It would seem that even a non-forwards only network would only find a polynomial of best fit, reducing errors across the expanse of the training set and no further.
Am I missing something obvious, or did most of Machine Learning just look at recursion and pretend like those problems don't exist?
Update
Technically any programming language can be considered the DNA of a genetic algorithm, where the compiler (and possibly console out measurement) would be the fitness function.
The issue is that programming (so far) cannot be expressed in a hill climbing way - literally, the fitness is 0, until the fitness is 1. Things don't half work in programming, and if they do, there is no way of measuring how 'working' a program is for unknown situations. Even an off by one error could appear to be a totally different and chaotic system with no output. This is exactly the reason learning to code in the first place is so difficult, the learning curve is almost vertical.
Some might argue that you just need to provide stronger foundation rules for the system to exploit - but that just leads to attempting to generalize all programming problems, which circles right back to designing a programming language and loses all notion of some learning machine at all. Following this road brings you to a close variant of LISP with mutate-able code and virtually meaningless fitness functions that brute force the 'nice' and 'simple' looking code-space in attempt to follow human coding best practices.
Others might argue that we simply aren't using enough population or momentum to gain footing on the error surface, or make a meaningful step towards a solution. But as your population approaches the number of DNA permutations, you are really just brute forcing (and very inefficiently at that). Brute forcing code permutations is nothing new, and definitely not machine learning - it's actually quite common in regex golf, I think there's even an xkcd about it...
The real problem isn't finding a solution that works for some specific recursive function, but finding a solution space that can encompass the recursive domain in some useful way.
So other than Neural Networks trained using Backpropagation hypothetically finding the closed form of a recursive function (if a closed form even exists, and they don't in most real cases where recursion is useful), or a non-forwards only network acting like a pseudo-programming language with awful fitness prospects in the best case scenario, plus the virtually impossible task of tuning exit constraints to prevent infinite recursion... That's really it so far for machine learning and recursion?
According to Kolmogorov et al's On the representation of continuous functions of many variables by superposition of continuous functions of one variable and addition, a three layer neural network can model arbitrary function with the linear and logistic functions, including f(n) = ((1+sqrt(5))^n - (1-sqrt(5))^n) / (2^n * sqrt(5)), which is the close form solution of Fibonacci sequence.
If you would like to treat the problem as a recursive sequence without a closed-form solution, I would view it as a special sliding window approach (I called it special because your window size seems fixed as 2). There are more general studies on the proper window size for your interest. See these two posts:
Time Series Prediction via Neural Networks
Proper way of using recurrent neural network for time series analysis
Ok, where to start...
Firstly, you talk about 'machine learning' and 'perfectly emulate'. This is not generally the purpose of machine learning algorithms. They make informed guesses given some evidence and some general notions about structures that exist in the world. That typically means an approximate answer is better than an 'exact' one that is wrong. So, no, most existing machine learning approaches aren't the right tools to answer your question.
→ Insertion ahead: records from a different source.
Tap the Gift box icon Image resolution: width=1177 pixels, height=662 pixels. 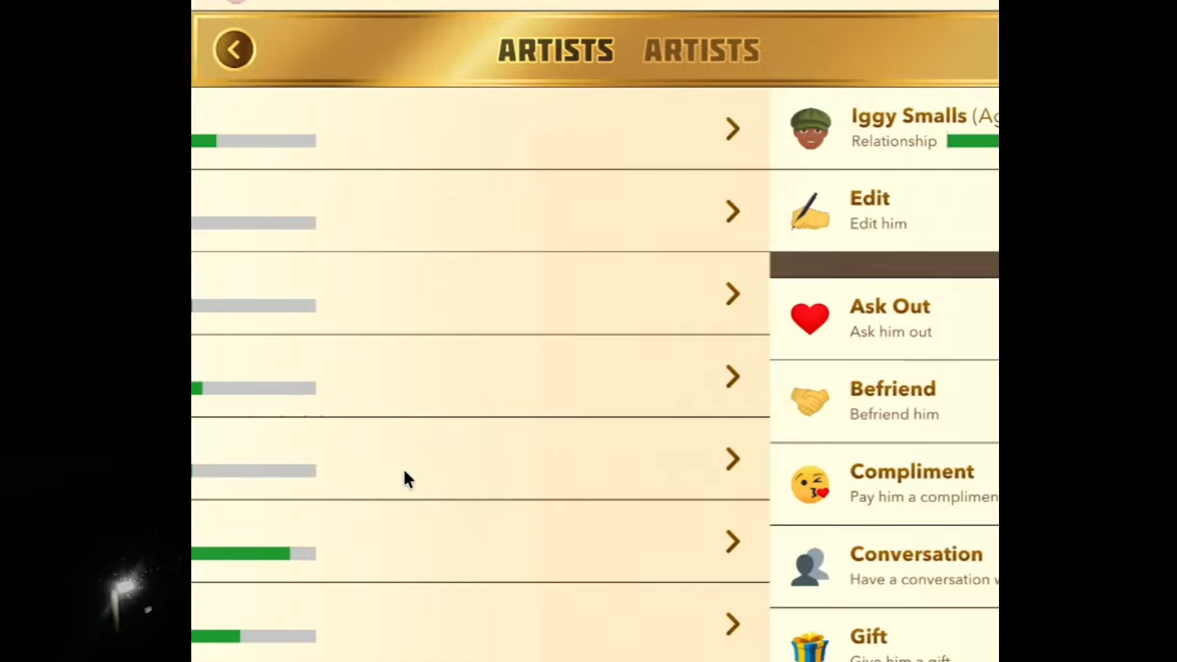[x=810, y=646]

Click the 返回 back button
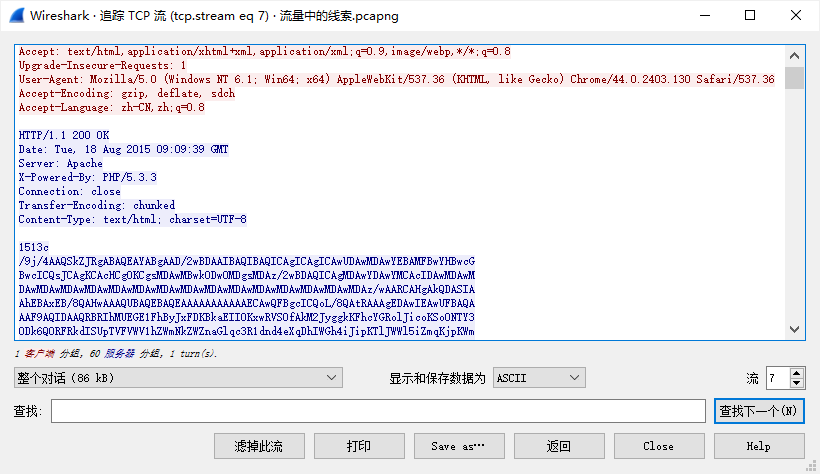coord(559,446)
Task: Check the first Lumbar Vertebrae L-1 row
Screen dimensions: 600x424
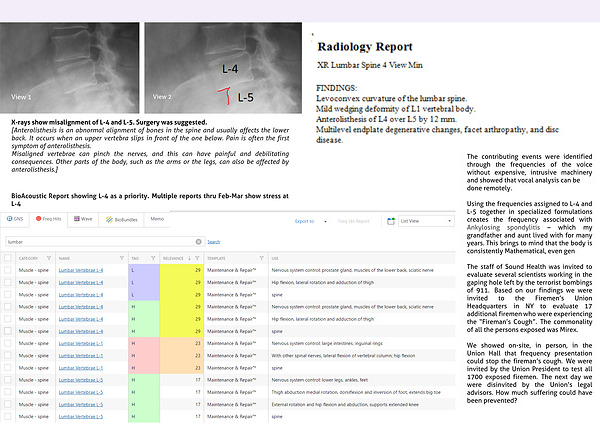Action: (9, 343)
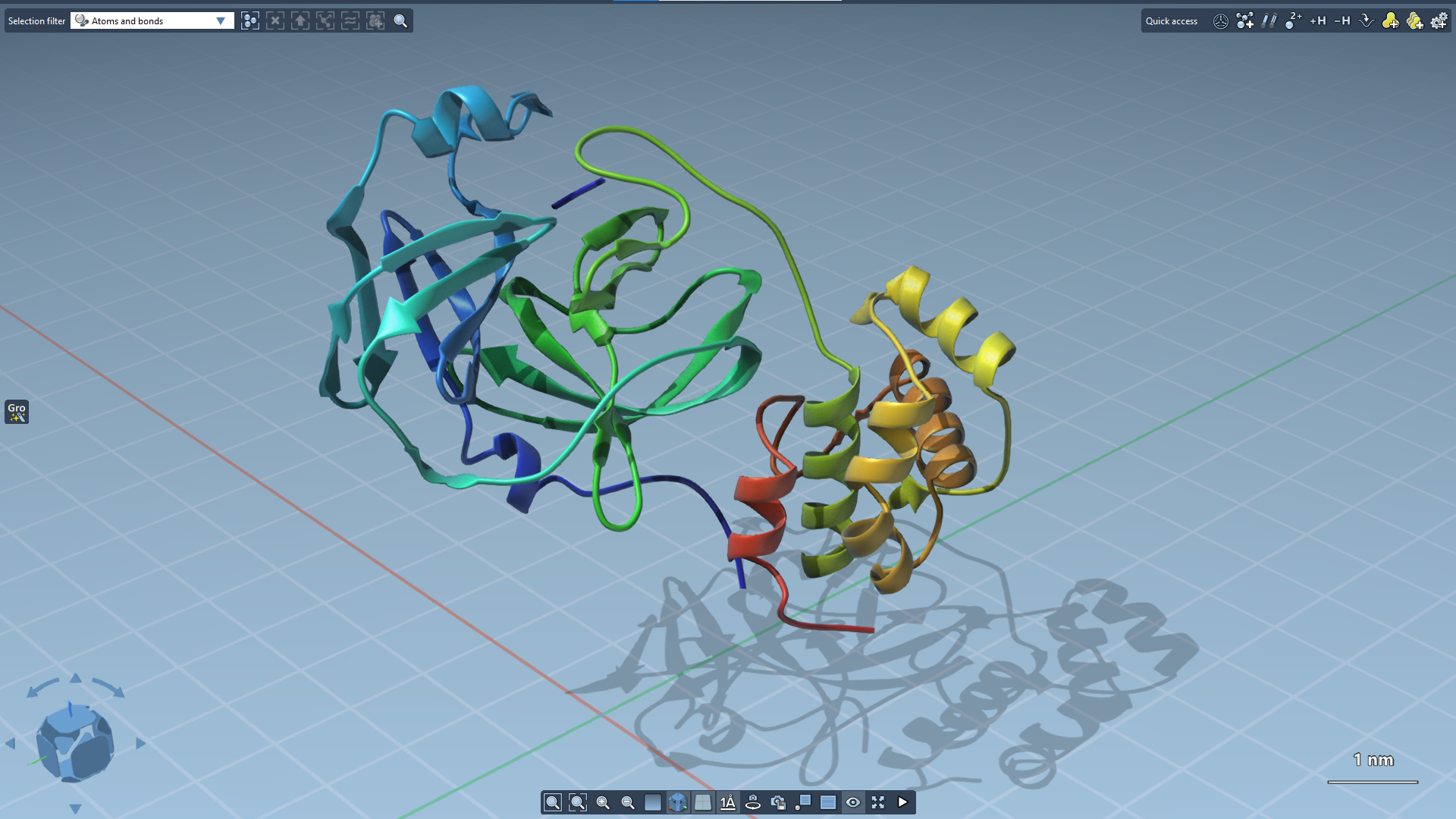Click the remove hydrogens -H button
1456x819 pixels.
1342,20
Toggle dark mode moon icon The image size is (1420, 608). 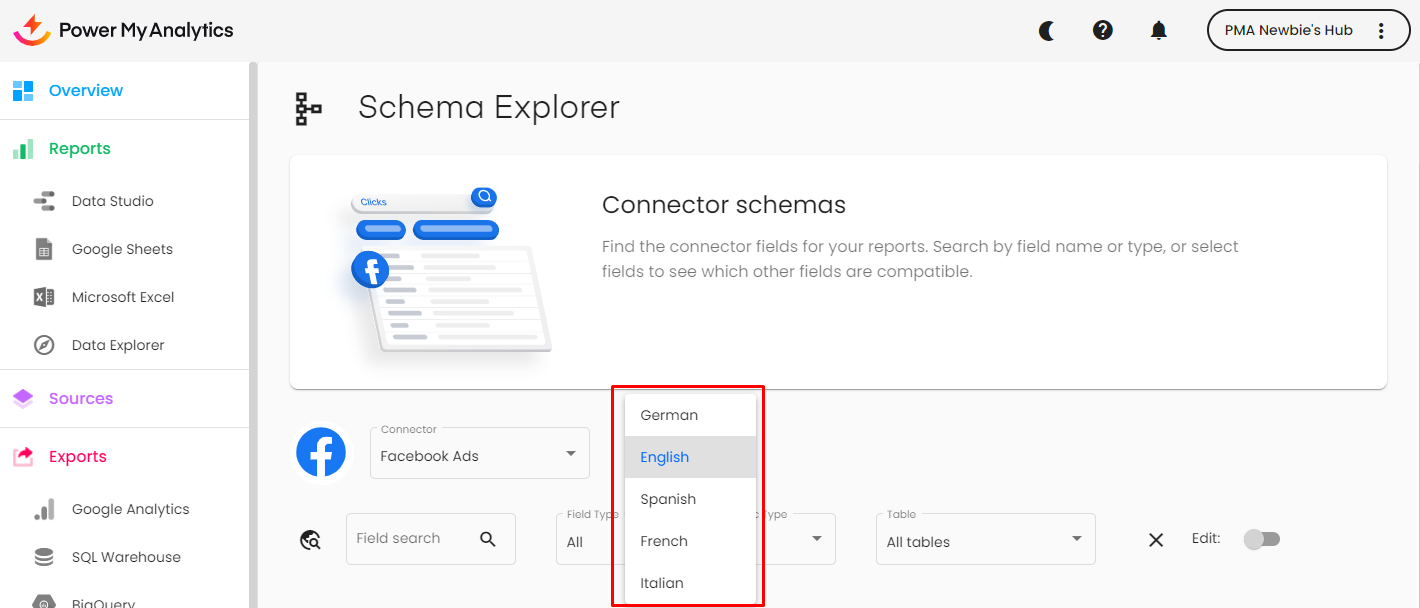coord(1047,31)
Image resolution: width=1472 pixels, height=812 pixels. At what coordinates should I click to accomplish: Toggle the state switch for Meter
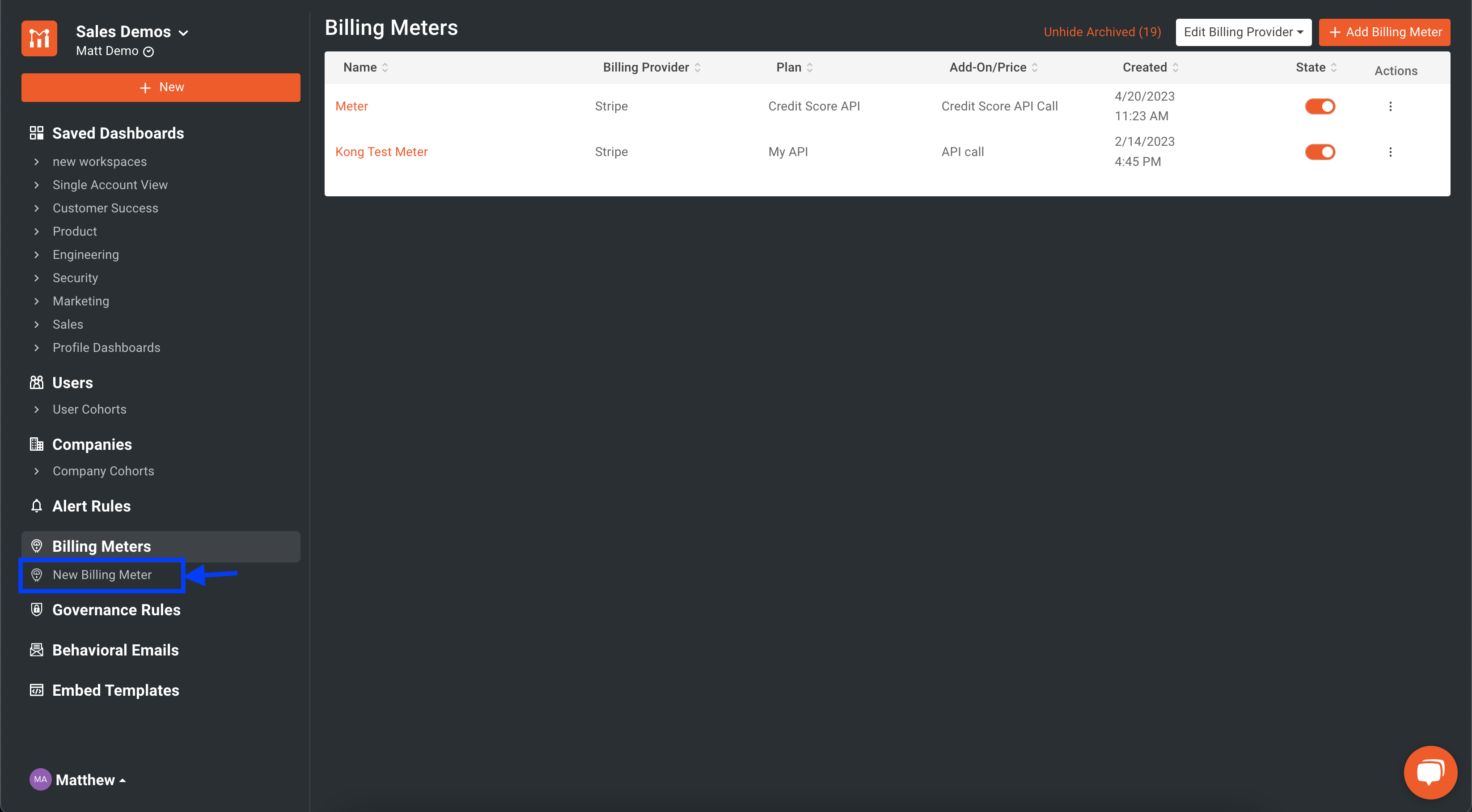1320,106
Second, you talk of 'recursive structures' as some sort of magic bullet. Yet they are merely convenient ways to represent functions, somewhat analogous to higher order differential equations. Because of the feedbacks they tend to introduce, the functions tend to be non-linear. Some machine learning approaches will have trouble with this, but many (neural networks for example) should be able to approximate you function quite well, given sufficient evidence.
As an aside, having or not having closed form solutions is somewhat irrelevant here. What matters is how well the function at hand fits with the assumptions embodied in the machine learning algorithm. That relationship may be complex (eg: try approximating fibbonacci with a support vector machine), but that's the essence.
Now, if you want a machine learning algorithm tailored to the search for exact representations of recursive structures, you could set up some assumptions and have your algorithm produce the most likely 'exact' recursive structure that fits your data. There are probably real world problems in which such a thing would be useful. Indeed the field of optimisation approaches similar problems.
The genetic algorithms mentioned in other answers could be an example of this, especially if you provided a 'genome' that matches the sort of recursive function you think you may be dealing with. Closed form primitives could form part of that space too, if you believe they are more likely to be 'exact' than more complex genetically generated algorithms.
Regarding your assertion that programming cannot be expressed in a hill climbing way, that doesn't prevent a learning algorithm from scoring possible solutions by how many much of your evidence it's able to reproduce and how complex they are. In many cases (most? though counting cases here isn't really possible) such an approach will find a correct answer. Sure, you can come up with pathological cases, but with those, there's little hope anyway.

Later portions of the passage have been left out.